Wszystkie źródła do wspomnianego sterownika trafiły do otwartego projektu indilib.org i są dostępne na githubie. Już w 2 tygodnie od pierwszej wersji, dwóm różnym amatorom udało się ożywić swoje Starbooki przy pomocy sterownika INDI.
W najbliższym czasie postaram się przybliżyć na blogu jak montaż został zintegrowany z ekosystemem INDI.

 

Malowanie obserwatorium

Lata lecą, setki gości odwiedzają nasze obserwatorium i ściany przestają wyglądać idealnie. W trosce o jak najlepsze odczucia estetyczne podczas obserwacji, ekipa obserwatorium uzupełniła ubytki i pomalowała pomieszczenie pod kopułą. Ogromne podziękowania dla Patryka!

Praktyki naszej absolwentki

Zdjęcie mgławicy Orzeł (M16) wykonane przez Katarzynę Średniawę i załogę obserwatorium.

Zdjęcie mgławicy Orzeł (M16) wykonane przez Katarzynę Średniawę i załogę obserwatorium.

W lipcu gościliśmy na praktykach studentkę astronomii na Wydziale Fizyki, Astronomii i Informatyki Uniwersytetu Jagiellońskiego, Katarzynę Średniawę. W naszym obserwatorium poznawałą praktyczną część astronomii – wykonywanie i obróbka zdjęć kamerą SBIG. My za to usłyszeliśmy jak astronomii uczą profesjonaliści.

Powyżej prezentujemy jedno ze zdjęć, które wykonała u nas.

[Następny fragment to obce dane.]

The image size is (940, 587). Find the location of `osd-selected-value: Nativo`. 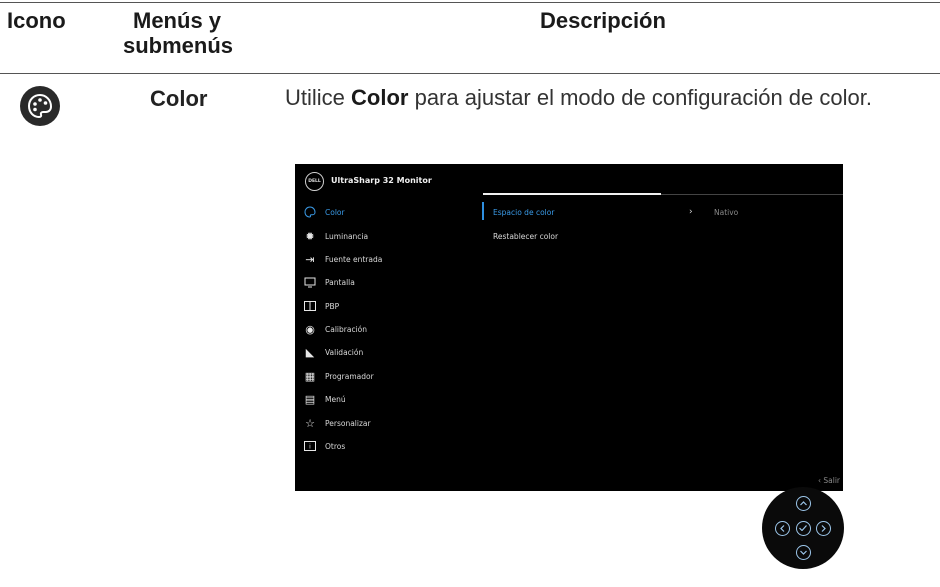

osd-selected-value: Nativo is located at coordinates (726, 212).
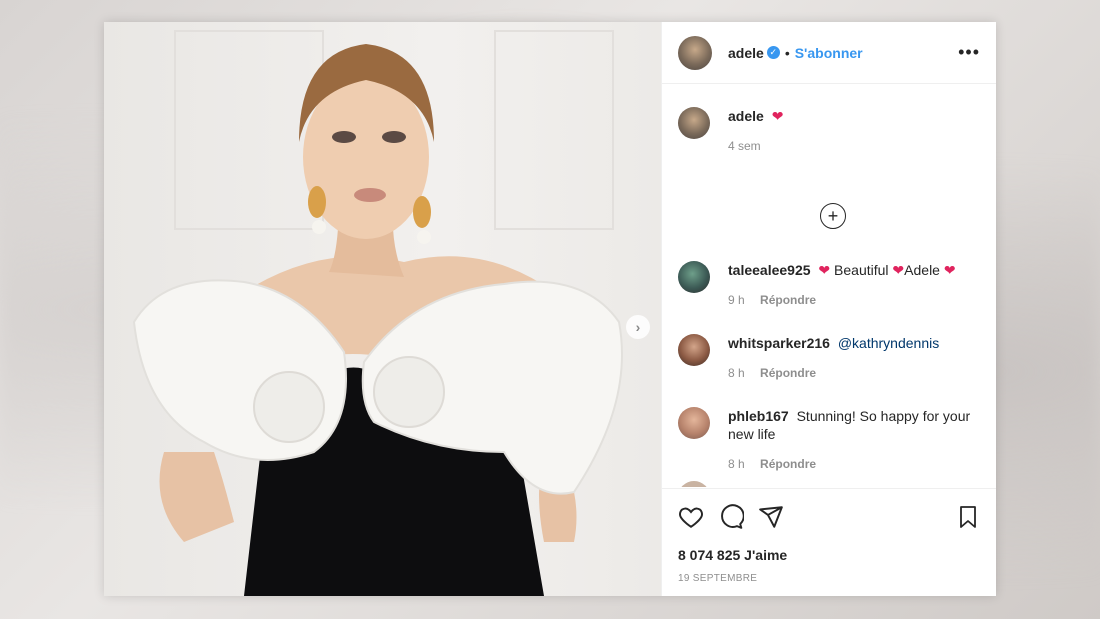  Describe the element at coordinates (691, 517) in the screenshot. I see `heart-icon` at that location.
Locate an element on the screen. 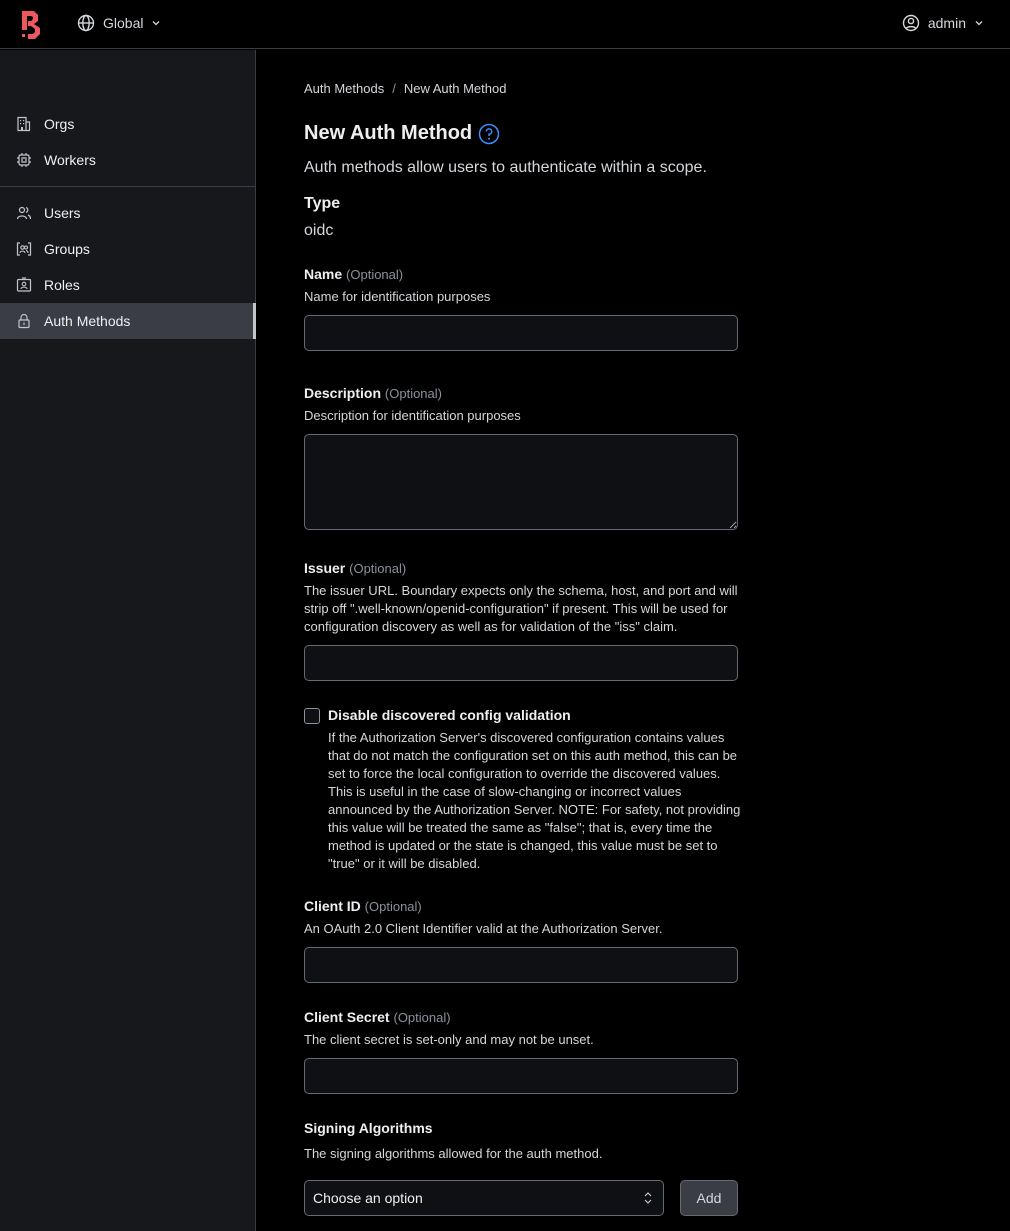 The width and height of the screenshot is (1010, 1231). sidebar-item-label: Roles is located at coordinates (62, 285).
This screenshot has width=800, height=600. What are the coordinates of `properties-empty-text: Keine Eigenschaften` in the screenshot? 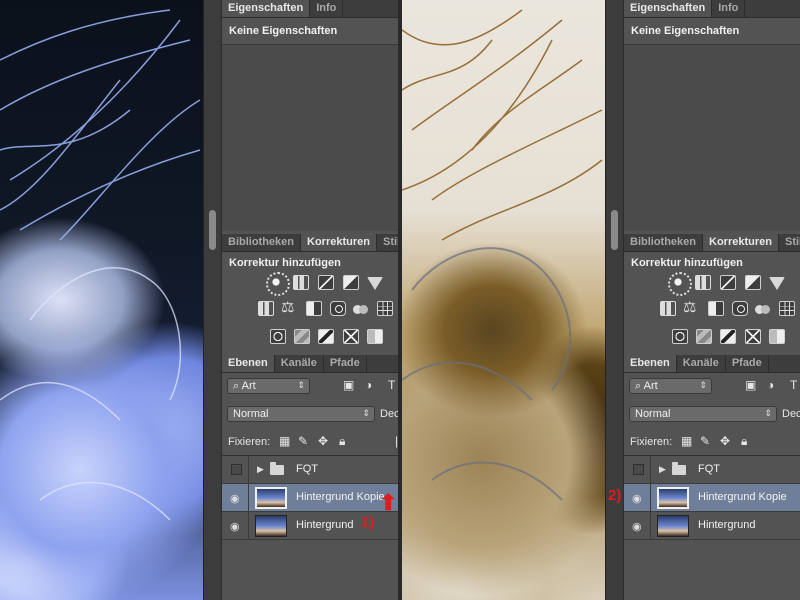 It's located at (686, 31).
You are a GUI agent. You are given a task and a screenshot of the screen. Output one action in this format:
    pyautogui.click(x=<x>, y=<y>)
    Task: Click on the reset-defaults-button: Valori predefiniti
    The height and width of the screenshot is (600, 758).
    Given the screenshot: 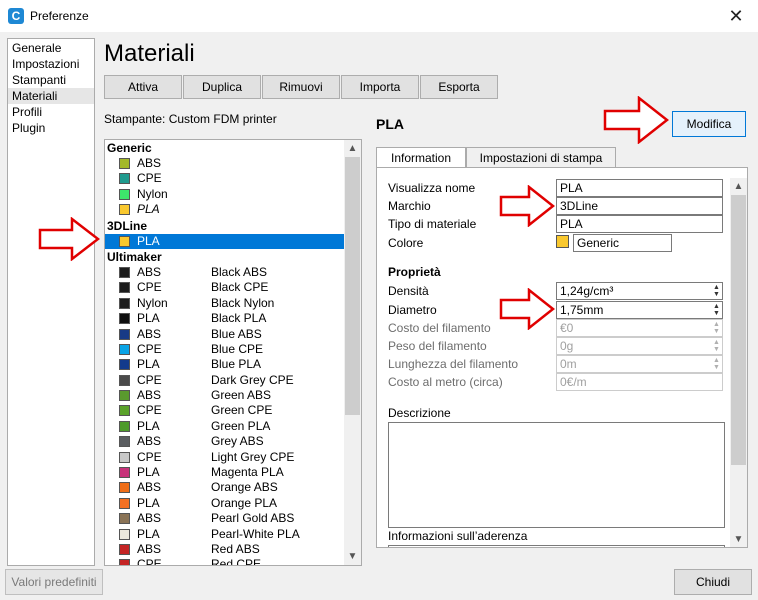 What is the action you would take?
    pyautogui.click(x=54, y=582)
    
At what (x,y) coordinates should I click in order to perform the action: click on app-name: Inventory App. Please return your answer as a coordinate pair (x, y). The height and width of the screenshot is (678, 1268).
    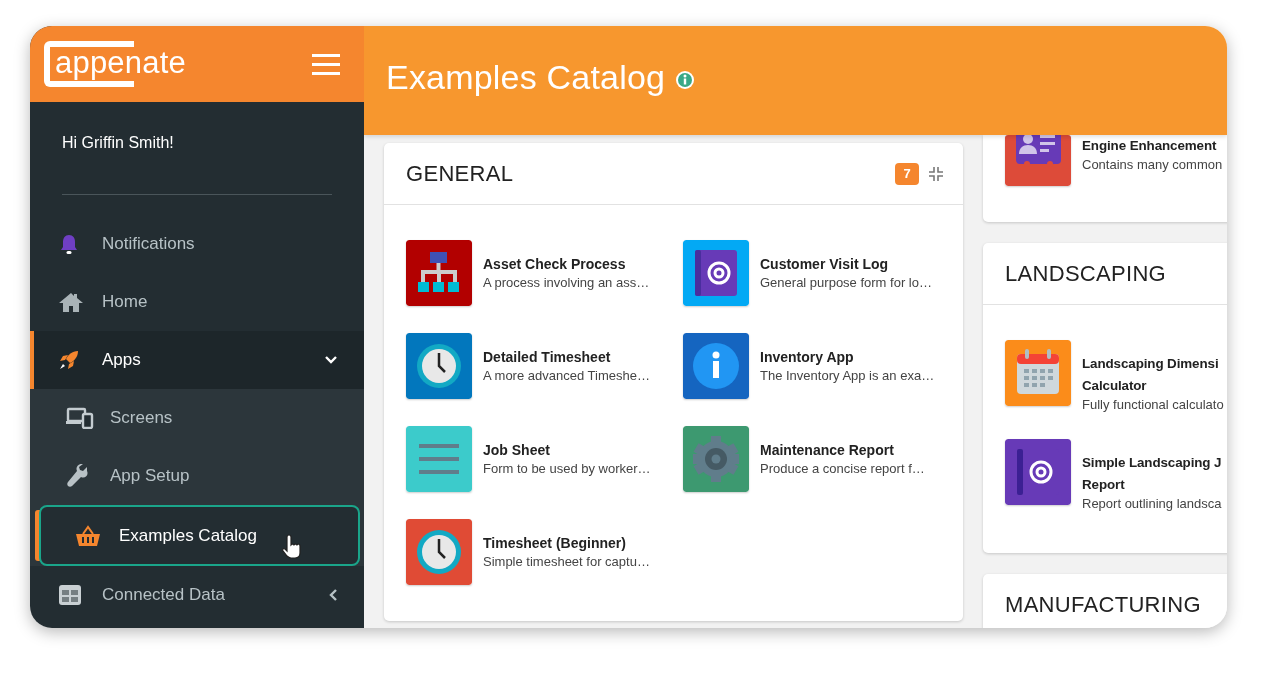
    Looking at the image, I should click on (848, 357).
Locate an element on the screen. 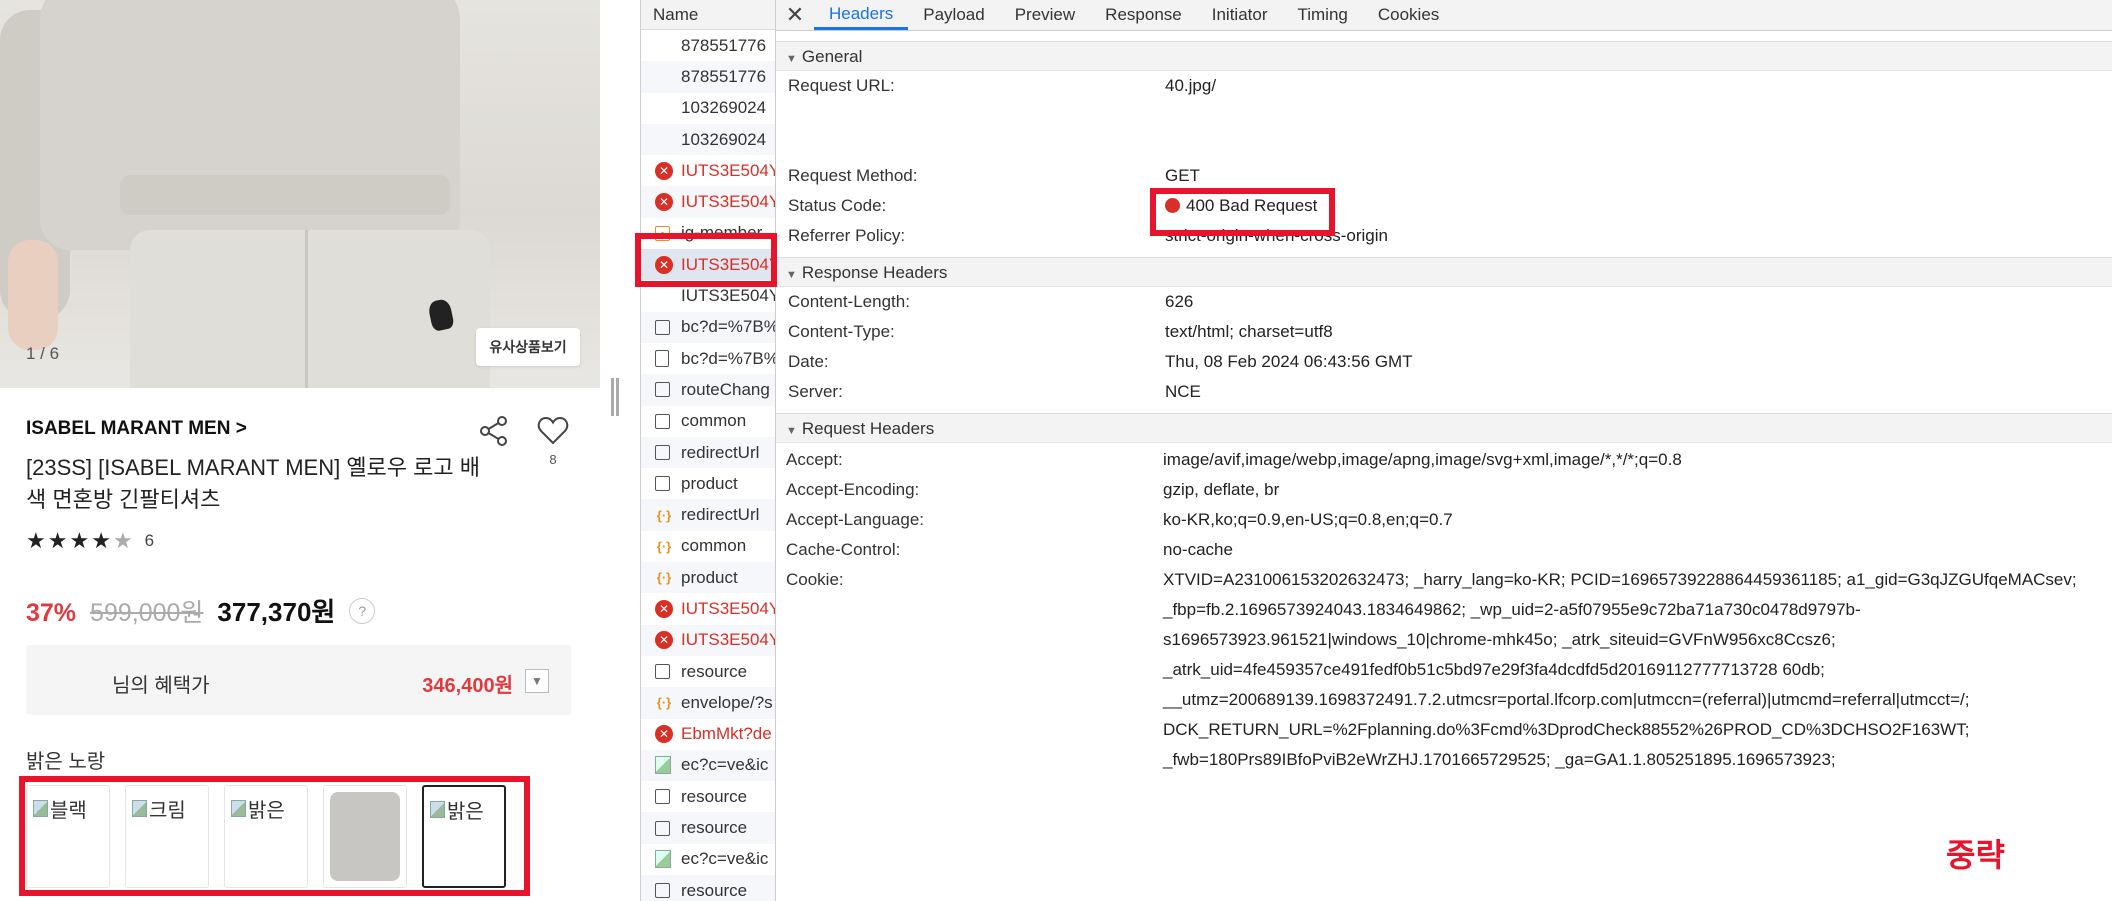 The image size is (2112, 901). rating: ★ ★ ★ ★ ★ 6 is located at coordinates (90, 541).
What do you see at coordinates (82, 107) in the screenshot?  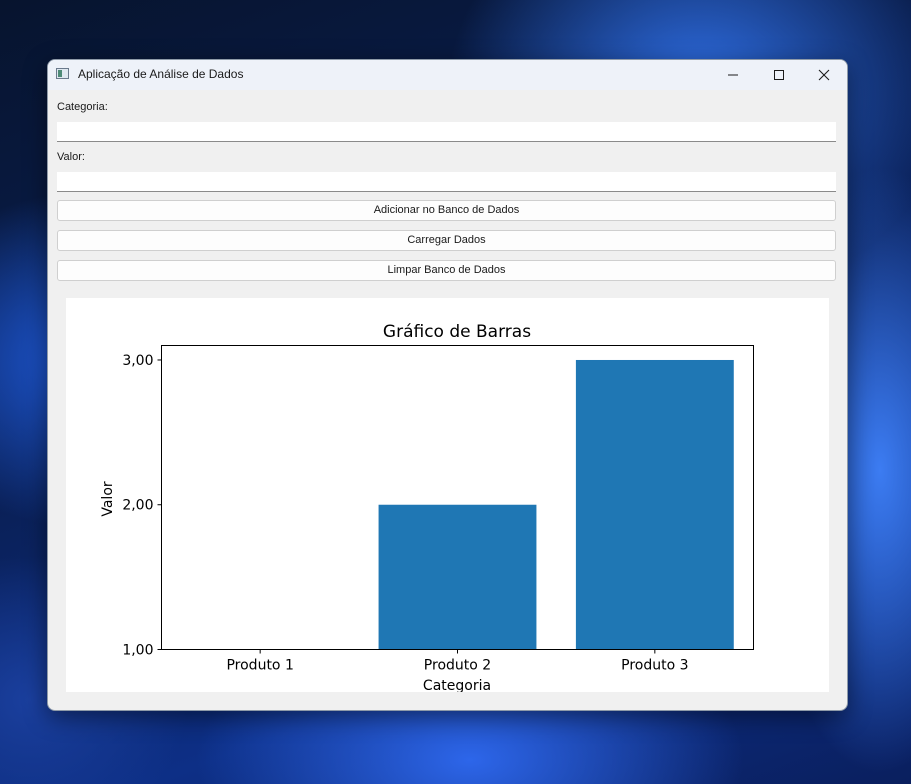 I see `category-label: Categoria:` at bounding box center [82, 107].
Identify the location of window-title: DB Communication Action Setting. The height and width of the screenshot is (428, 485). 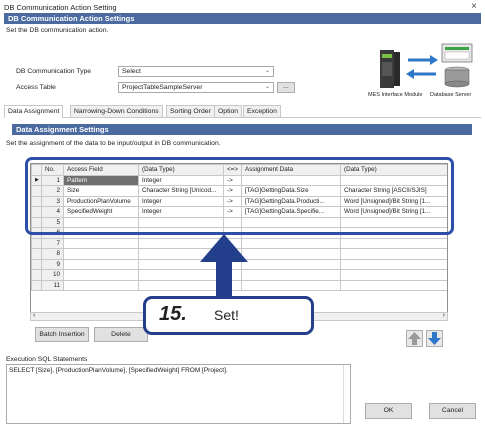
(60, 8).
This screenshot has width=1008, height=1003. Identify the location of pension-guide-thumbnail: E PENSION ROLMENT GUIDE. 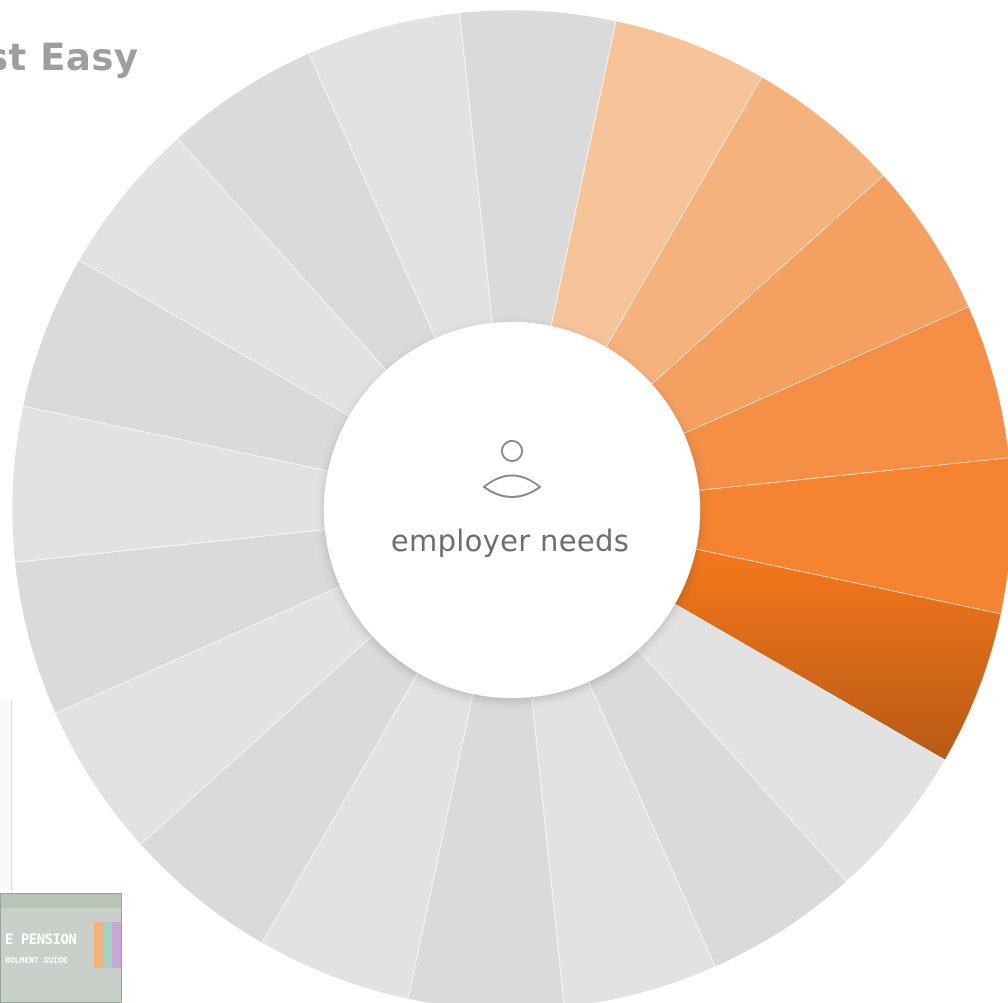
(61, 948).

Dziękujemy naszej absolwentce i zapraszamy ponownie!

Astrofotografia cyfrowa

Nocne niebo coraz mocniej odsłania przed nami swoje piękno. Na robionych przez nas zdjęciach ujawniają nam się różno kolorowe gwiazdki, mgliste ramiona galaktyk i delikatne zarysy mgławic. Jednak w naszych czasach robienie zdjęć obiektów niebieskich nie sprowadza się jedynie do wykonania poprawnej ekspozycji – następnym krokiem jest obróbka cyfrowa. Z poczatku nie wiedzielismy za bardzo, jak sie do niej zabrać, jednak w ostatnich czasach wykonujemy coraz śmielsze kroki w tej dziedzinie. Jak się okazało, zabawa z programami graficznymi pozwaliła nam wyciągnąć ze zdjęcia o wiele więcej, niż można by się z poczatku spodziewać.
Poniższe zdjęcie jest efektem ponownego nałożenia na siebie składowych RGB, które zostały poddane mocniejszej obróbce w GIMP-ie – jak widać, efekt jest o wiele lepszy od tego uzyskanego wcześniej.

Mgławica M42 w Gwiazdozbiorze Oriona

Mgławica M42 w Gwiazdozbiorze Oriona


Możemy mieć nadzieję, że w miarę nauki kolejne efekty obróbki będą tylko lepsze. Pytanie pozostaje o nasze granice możliwości ekspozycyjnych w mieście, ale to, co już udaje się zobaczyć, bardzo nas cieszy.

Nowy teleskop – LUNT

Udało się nam zdobyć specjalistyczny montaż HEQ5, więc możemy wreszcie zacząć korzystać z teleskopu słonecznego LUNT. Posiada on specjalny filtr H-alfa, dzięki któremu można dojrzeć z dużą dokładnością aktywność Słońca. Dzięki temu urządzeniu obserwacjami będziemy mogli się zajmować również w dzień.